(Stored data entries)
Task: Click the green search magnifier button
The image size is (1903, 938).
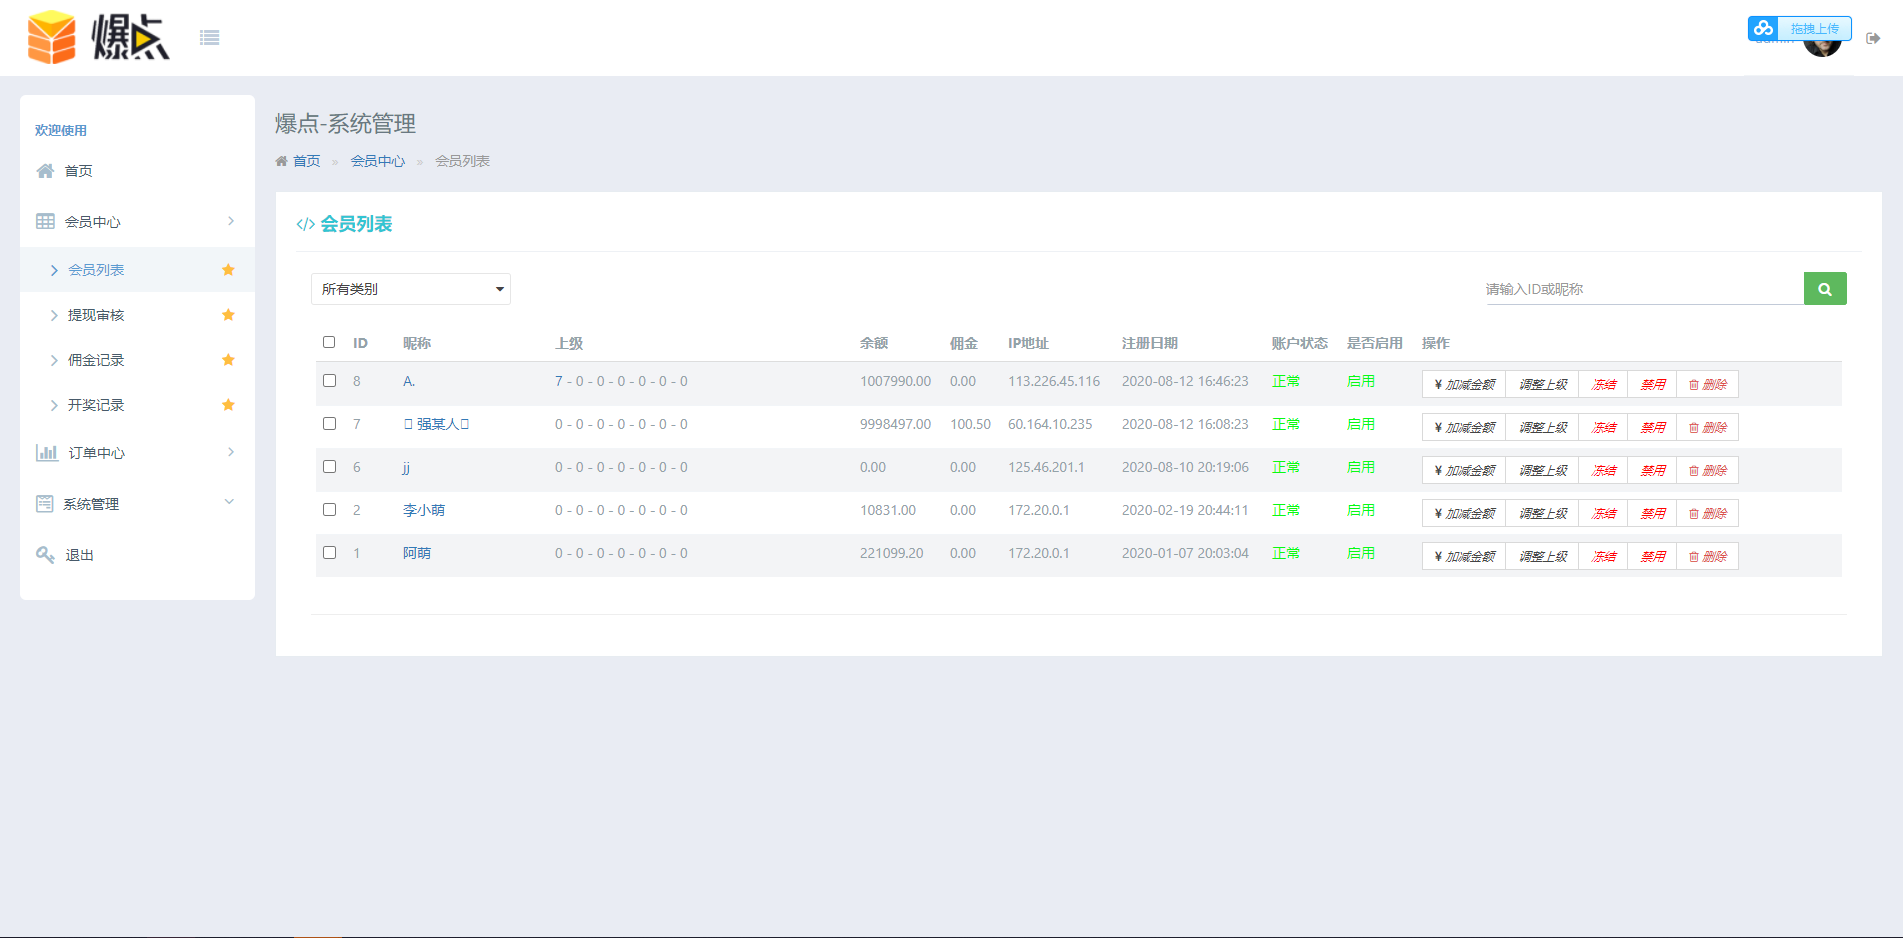Action: (x=1824, y=289)
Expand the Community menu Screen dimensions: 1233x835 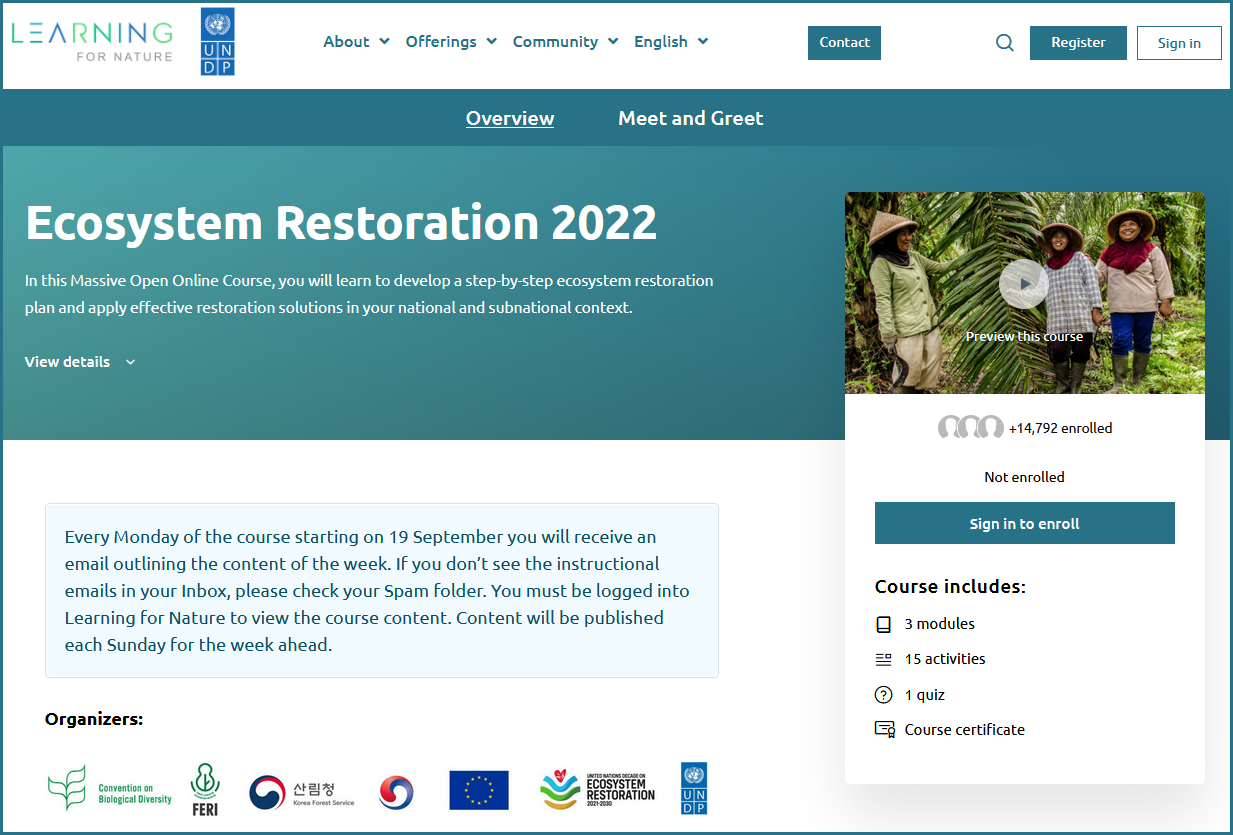pyautogui.click(x=565, y=42)
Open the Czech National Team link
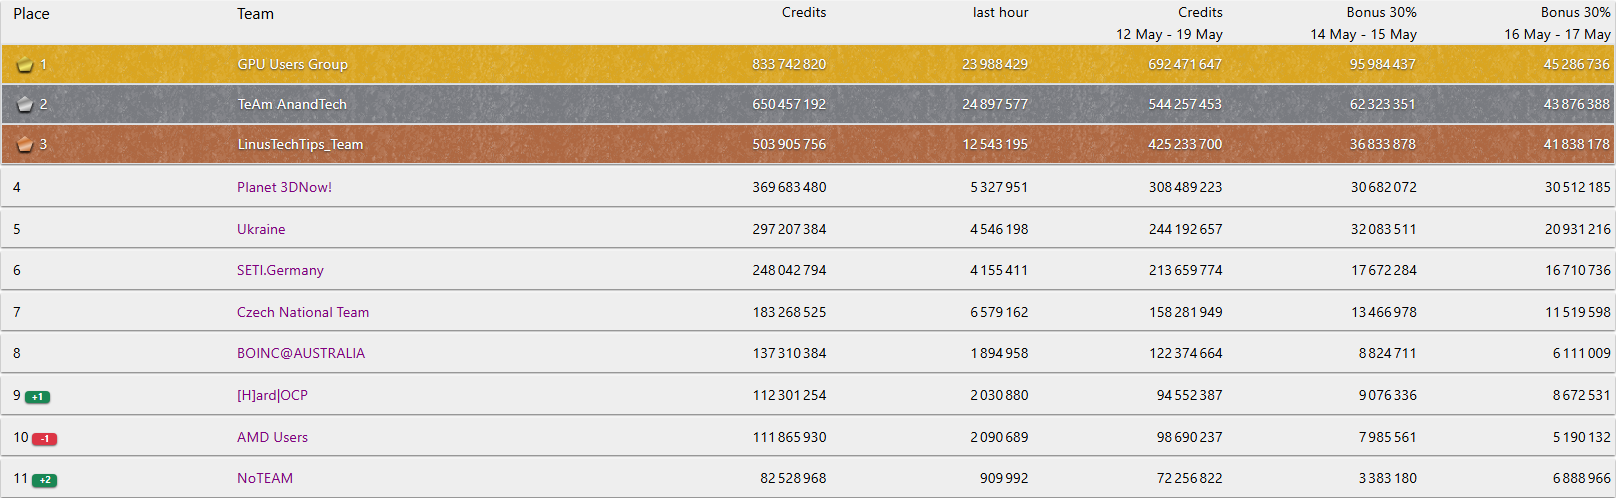The height and width of the screenshot is (498, 1616). [x=303, y=312]
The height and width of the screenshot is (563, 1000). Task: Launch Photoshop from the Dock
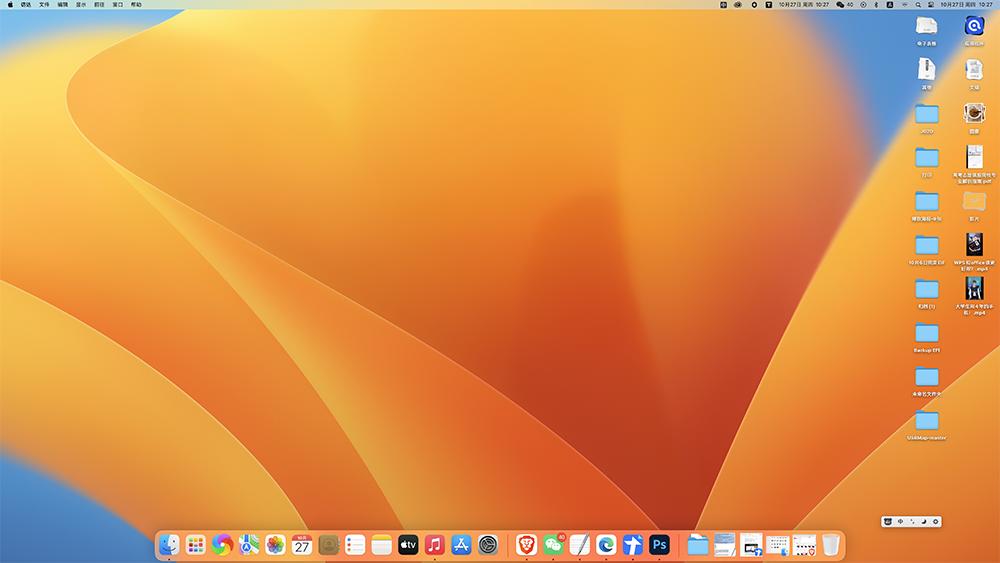coord(659,545)
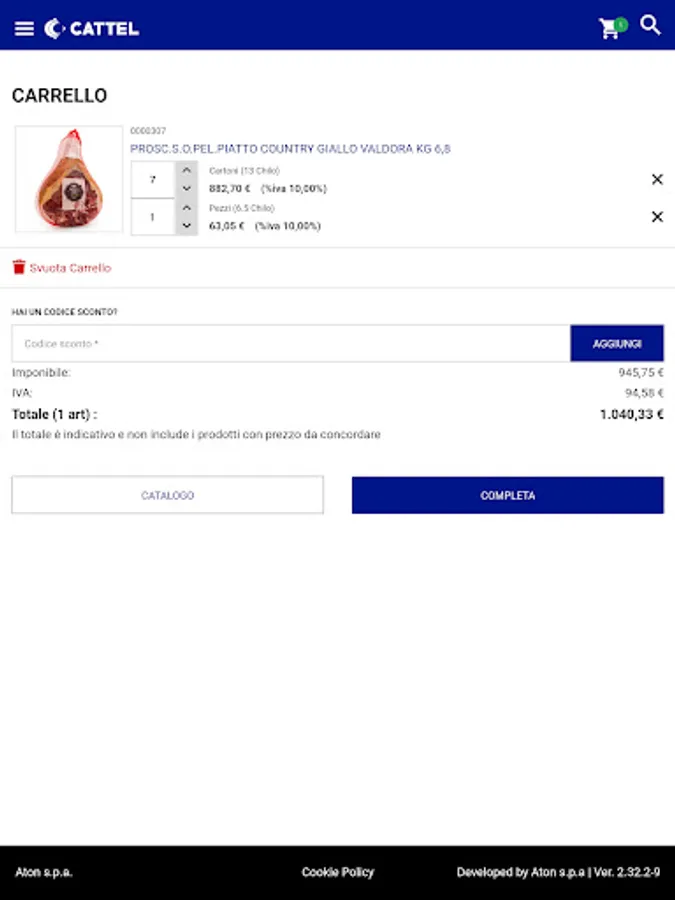Image resolution: width=675 pixels, height=900 pixels.
Task: Open the Prosc. Piatto Country product link
Action: tap(290, 149)
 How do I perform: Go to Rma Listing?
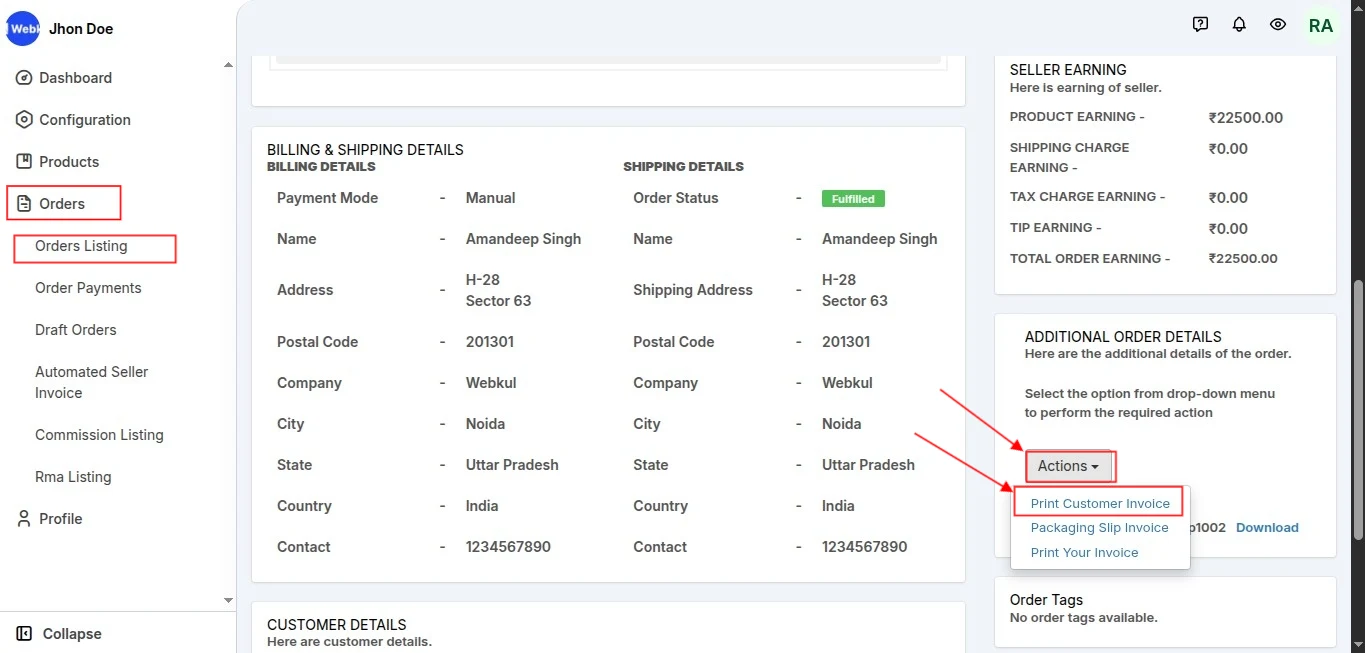73,477
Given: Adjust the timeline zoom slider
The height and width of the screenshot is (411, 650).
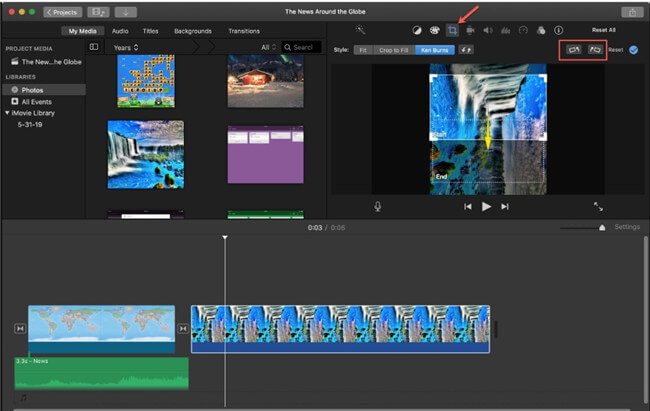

- **Aim of the exercise**
Please transcribe exactly the lines from the one containing "Open the Czech National Team link" through the last line of the records above, both included, and leave out every picture.

- **Your response**
Open the Czech National Team link
The height and width of the screenshot is (498, 1616). [x=303, y=312]
The height and width of the screenshot is (563, 1000). Task: Launch Photoshop from the Dock
coord(659,545)
Image resolution: width=675 pixels, height=900 pixels.
Task: Open the Prosc. Piatto Country product link
Action: tap(290, 149)
 How do I perform: Go to Rma Listing?
73,477
Given: Adjust the timeline zoom slider
The height and width of the screenshot is (411, 650).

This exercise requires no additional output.